Being a forward planner I decided to think ahead. I wouldn't rent Roadhouse and not have Kleenex and a cigarette ready so I'm sure as hell not going to be exploded without knowing what comes next. Because the holiday brochure the Church supplies fails to go into details as to the location and dress-code for the afterlife, I realised that I would need to find some user reviews like on TripAdvisor.co.uk. Sadly the ethereal realm has poor internet connectivity and all contact would have to be made old-school.

Devices for contacting the dead have been around for millennia, with historical records showing that the Ancient Chinese invented Twitter for ghosts around about the same time they invented wearing-5-pairs-of-underpants and coroner reports with a tick box for 'MURDERED BY POLTERGEIST'. Ouija boards first became commercially available to the general public in the late 19th century when businessman Charles Kennard realised that a tool for summoning supernatural forces would be a whimsical alternative to evenings spent not prank calling Satan. His company ultimately marketed Ouija towards children as a board game similar to Snakes and Ladders except the only snakes involved would probably be coming out of your sister's eyes. In terms of suitability for children, the makers of Ouija would have been better off letting children aged 6-14 Skype with John Wayne Gacy.

Clearly the dark arts of necromancy would be the quickest way to discover what awaited me on the other side of the apocalypse and I promptly did the smartest anything ever and ordered a Ouija board from the internet. Given the fact that my online purchase history currently reads like a list of things police might find in the burning ruins of Lo Pan's underground temple, paying $10 for an ill-advised ghost-summoning board game hardly seemed like the craziest thing I've done.

I ended up ordering my board from a private seller who claimed to be the high priest of something called Sunblood Church, a secret religious organisation so secret Google didn't even know who the fuck they were. Despite existing less hard than Tom Sizemore's erection, Sunblood Church seemed relatively well stocked in the sort of thing you might find looting a chest in Skyrim. Spectral candles, silver bullets and holy water were all available including a self-published book, Fighting Phantoms: A Guide To Combating Ghosts and Malicious Spirits. Penetrating the realm of the undead is obviously no laughing matter so you'd be crazy not to pay an extra $3 on 20 pages of how to punch invisible vampires.

With the order placed I could look forward to personally asking Viggo The Destroyer what I needed to pack for heaven within 3 to 4 working days.

...2 weeks passed.

I am no NASA-postal-scientist, but I had always assumed it took a lot less than 14 days for a crazy person to put a wooden hotline to the devil into an envelope and send it to Edinburgh. Upon emailing the mysterious seller as to the status of my Ouija board, I received an almost instant response apologising sincerely and blaming the delivery delay on both the death of a Church member and an unexplained fire in their stockroom. Since I have no idea what 'ominous' means I happily accepted his apology and it arrived 2 days later.

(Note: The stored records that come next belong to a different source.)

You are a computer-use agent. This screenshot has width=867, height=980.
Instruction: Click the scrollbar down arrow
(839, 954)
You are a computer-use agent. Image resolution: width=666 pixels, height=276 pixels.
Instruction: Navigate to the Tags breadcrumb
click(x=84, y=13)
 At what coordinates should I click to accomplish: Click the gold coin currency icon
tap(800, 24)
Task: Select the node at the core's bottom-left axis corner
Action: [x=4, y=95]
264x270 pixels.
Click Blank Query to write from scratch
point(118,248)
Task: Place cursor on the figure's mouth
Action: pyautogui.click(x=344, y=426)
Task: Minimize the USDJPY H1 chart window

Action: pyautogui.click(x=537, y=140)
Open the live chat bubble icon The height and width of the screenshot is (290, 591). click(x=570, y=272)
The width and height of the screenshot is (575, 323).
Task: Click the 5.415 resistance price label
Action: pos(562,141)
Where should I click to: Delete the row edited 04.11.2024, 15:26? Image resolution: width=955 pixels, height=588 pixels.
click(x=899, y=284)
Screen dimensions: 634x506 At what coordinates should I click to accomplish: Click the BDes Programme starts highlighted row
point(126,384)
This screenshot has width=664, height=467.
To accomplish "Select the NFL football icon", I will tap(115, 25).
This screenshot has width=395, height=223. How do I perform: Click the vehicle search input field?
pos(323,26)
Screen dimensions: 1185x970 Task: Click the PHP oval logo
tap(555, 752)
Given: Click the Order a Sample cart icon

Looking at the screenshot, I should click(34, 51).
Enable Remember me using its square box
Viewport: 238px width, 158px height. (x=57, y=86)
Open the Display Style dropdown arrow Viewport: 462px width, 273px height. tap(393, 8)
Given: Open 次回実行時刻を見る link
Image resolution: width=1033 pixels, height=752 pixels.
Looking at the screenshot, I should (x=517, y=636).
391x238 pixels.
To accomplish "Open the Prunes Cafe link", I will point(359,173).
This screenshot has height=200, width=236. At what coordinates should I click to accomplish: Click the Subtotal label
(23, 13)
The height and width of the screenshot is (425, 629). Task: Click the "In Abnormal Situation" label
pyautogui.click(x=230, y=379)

I am now the proud owner of a genuine spiritual communication board and can confidently tell you that Ouija worked better when I didn't have it. Maybe I am using it wrong because one month of screaming "IS ANYBODY THERE?" at the alphabet has failed to reveal even one ghostly secret. Sunblood Church failed to include any instructions, perhaps believing that the kind of person who orders a powerful weapon of witchcraft from an anonymous internet man would have more balls than literacy.

In conclusion: I have fallen at the first hurdle. I am completely unprepared for death and I now have to focus all my attention on everything opposite of dying. You hear that apocalypse? I have two months left to beat you.